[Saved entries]
--
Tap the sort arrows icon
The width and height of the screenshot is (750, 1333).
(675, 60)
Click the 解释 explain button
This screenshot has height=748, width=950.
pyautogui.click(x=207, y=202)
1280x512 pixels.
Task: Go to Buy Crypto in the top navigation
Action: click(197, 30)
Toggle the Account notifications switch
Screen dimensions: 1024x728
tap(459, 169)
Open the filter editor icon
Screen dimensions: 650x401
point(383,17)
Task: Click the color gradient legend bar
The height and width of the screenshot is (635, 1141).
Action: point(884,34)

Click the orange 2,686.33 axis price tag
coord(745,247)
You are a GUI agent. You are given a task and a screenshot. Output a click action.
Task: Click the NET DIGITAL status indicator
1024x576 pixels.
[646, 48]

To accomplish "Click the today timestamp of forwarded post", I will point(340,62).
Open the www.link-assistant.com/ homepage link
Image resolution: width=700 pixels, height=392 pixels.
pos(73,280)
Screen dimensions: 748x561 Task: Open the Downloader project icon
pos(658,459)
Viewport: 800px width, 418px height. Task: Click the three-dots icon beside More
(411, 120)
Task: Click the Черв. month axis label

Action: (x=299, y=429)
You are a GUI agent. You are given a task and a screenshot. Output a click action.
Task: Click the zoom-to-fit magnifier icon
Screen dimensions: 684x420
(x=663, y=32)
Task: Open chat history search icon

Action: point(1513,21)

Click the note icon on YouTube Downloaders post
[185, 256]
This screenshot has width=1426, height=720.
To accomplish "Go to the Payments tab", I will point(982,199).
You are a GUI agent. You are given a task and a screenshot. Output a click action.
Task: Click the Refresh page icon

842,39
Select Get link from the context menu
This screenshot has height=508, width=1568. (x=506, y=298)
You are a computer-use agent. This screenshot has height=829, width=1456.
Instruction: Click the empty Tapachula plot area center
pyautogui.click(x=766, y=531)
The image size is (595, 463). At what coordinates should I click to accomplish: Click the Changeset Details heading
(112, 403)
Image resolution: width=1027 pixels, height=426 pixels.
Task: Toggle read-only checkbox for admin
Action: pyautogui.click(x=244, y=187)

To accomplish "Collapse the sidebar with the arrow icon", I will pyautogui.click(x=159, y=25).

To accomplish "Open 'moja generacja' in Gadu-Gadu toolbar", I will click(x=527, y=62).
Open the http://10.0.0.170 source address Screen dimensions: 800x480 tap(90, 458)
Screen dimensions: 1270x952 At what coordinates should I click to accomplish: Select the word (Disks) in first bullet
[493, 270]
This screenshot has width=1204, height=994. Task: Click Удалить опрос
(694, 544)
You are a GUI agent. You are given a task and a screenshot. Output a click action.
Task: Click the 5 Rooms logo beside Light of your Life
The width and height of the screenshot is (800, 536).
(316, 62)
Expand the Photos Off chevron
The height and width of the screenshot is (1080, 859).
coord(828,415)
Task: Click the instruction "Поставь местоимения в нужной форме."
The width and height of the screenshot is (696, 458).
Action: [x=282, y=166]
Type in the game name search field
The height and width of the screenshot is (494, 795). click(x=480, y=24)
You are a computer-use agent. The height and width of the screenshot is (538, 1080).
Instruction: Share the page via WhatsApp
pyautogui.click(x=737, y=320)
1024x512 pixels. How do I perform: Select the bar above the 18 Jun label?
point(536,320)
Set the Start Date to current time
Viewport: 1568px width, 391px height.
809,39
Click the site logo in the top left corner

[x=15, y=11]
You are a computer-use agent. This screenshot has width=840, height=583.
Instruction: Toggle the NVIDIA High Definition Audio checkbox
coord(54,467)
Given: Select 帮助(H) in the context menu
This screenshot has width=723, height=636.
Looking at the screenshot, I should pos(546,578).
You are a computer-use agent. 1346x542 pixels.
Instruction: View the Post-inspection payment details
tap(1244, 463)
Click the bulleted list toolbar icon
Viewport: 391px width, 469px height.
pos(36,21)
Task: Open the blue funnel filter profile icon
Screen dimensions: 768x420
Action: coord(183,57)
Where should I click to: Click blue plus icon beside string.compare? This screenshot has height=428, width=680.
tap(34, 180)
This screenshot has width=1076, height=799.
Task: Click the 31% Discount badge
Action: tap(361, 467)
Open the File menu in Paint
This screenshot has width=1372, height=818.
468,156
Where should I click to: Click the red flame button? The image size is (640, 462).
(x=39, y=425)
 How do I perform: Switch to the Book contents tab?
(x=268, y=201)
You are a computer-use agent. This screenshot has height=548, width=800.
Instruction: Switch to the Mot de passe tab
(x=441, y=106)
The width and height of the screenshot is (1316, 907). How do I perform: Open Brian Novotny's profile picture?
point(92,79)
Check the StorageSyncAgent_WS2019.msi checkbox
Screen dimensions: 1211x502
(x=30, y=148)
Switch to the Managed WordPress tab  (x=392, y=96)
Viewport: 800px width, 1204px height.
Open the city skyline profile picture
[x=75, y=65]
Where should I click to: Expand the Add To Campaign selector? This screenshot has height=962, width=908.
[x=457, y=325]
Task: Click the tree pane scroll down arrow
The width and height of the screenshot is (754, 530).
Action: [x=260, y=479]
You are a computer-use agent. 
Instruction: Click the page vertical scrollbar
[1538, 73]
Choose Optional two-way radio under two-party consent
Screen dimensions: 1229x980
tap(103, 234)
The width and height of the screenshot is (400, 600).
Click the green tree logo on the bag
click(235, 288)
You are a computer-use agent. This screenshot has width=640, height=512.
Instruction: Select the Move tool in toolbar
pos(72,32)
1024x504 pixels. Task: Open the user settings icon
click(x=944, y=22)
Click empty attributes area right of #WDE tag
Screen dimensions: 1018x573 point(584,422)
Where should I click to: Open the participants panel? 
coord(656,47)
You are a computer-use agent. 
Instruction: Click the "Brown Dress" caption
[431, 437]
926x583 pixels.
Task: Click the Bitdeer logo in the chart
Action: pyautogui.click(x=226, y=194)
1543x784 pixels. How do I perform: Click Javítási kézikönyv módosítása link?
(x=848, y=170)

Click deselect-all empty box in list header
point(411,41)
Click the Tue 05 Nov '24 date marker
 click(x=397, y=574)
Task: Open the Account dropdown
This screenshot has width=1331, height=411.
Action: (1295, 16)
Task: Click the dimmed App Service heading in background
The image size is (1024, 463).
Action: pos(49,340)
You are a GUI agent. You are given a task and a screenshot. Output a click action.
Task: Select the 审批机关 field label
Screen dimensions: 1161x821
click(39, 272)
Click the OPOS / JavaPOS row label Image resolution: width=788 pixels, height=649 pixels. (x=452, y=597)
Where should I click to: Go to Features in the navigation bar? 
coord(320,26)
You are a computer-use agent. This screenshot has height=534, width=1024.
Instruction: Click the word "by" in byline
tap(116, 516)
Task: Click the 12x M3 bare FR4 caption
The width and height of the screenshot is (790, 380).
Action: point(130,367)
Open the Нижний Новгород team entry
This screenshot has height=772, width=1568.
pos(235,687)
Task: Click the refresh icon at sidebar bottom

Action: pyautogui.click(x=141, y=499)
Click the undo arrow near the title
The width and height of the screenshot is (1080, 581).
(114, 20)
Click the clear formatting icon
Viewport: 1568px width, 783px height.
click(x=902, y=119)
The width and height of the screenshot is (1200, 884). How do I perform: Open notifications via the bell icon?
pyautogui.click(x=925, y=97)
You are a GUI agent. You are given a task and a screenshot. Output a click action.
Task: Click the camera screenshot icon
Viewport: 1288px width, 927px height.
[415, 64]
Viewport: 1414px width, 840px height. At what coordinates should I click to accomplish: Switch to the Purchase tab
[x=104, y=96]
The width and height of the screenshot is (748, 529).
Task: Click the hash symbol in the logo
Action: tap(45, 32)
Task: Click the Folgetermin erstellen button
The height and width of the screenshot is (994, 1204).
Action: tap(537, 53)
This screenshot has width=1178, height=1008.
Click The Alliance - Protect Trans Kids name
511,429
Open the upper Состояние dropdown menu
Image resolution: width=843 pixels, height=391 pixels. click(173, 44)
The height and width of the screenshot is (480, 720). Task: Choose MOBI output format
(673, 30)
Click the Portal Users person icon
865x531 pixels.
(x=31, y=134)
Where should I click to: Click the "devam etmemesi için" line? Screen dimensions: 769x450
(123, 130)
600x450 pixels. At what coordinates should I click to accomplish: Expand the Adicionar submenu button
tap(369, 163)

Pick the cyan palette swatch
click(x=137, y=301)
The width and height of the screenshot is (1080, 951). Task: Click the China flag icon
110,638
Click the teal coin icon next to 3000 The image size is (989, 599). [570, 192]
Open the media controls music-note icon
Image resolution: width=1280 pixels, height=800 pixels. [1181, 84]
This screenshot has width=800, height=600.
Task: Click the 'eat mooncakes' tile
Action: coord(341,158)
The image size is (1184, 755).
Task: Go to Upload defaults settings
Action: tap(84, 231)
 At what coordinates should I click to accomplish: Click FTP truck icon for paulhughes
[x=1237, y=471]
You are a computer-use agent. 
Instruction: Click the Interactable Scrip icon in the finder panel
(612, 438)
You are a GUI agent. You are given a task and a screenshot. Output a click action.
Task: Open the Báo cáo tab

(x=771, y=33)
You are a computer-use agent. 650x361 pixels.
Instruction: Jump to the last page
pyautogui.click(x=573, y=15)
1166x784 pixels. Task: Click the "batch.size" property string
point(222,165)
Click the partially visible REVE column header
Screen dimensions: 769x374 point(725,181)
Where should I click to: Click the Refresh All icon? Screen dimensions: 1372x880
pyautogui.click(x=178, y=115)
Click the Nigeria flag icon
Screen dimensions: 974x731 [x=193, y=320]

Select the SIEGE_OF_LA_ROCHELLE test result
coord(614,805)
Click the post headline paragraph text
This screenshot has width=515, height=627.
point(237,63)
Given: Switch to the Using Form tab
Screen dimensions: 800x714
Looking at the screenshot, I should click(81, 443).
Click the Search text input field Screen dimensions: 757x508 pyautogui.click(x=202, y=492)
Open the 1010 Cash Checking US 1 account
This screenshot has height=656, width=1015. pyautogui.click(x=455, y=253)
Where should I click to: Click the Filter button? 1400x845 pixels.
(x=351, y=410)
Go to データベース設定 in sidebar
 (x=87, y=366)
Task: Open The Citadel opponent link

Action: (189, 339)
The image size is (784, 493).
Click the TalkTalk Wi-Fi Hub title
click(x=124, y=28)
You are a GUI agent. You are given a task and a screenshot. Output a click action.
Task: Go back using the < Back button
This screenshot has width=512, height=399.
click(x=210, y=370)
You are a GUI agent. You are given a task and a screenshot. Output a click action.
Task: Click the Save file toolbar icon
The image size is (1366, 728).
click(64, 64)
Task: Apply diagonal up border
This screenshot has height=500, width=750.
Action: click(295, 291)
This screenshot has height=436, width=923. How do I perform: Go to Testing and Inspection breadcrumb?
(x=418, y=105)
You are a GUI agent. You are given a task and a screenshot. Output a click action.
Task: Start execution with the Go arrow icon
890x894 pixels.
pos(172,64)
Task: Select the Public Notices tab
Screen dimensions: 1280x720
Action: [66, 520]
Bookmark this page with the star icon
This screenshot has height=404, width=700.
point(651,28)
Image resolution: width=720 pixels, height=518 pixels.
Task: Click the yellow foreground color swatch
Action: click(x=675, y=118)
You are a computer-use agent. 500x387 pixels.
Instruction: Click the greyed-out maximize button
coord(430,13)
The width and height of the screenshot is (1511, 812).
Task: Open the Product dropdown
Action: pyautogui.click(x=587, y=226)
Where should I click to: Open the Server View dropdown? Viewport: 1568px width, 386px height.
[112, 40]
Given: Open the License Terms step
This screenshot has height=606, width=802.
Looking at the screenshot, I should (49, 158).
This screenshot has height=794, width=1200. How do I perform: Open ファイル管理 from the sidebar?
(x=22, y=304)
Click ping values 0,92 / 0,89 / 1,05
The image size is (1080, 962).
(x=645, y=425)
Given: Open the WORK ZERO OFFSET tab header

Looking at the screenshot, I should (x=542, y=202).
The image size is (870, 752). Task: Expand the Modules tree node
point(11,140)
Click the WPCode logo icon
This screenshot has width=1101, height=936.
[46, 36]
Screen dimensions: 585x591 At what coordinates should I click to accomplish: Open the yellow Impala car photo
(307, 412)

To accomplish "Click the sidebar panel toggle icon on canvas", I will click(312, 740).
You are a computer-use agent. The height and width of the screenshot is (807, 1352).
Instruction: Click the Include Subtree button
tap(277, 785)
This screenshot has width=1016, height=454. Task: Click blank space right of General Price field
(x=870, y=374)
--
> _ACTIVITY_: Lines containing the string "will" are the ones to copy from the entries above.

> _RESULT BELOW_:
To accomplish "Click the today timestamp of forwarded post", I will point(340,62).
To accomplish "Go to the Payments tab", I will point(982,199).
To accomplish "Collapse the sidebar with the arrow icon", I will pyautogui.click(x=159, y=25).
To accomplish "Open 'moja generacja' in Gadu-Gadu toolbar", I will click(x=527, y=62).
To accomplish "Click the sidebar panel toggle icon on canvas", I will click(312, 740).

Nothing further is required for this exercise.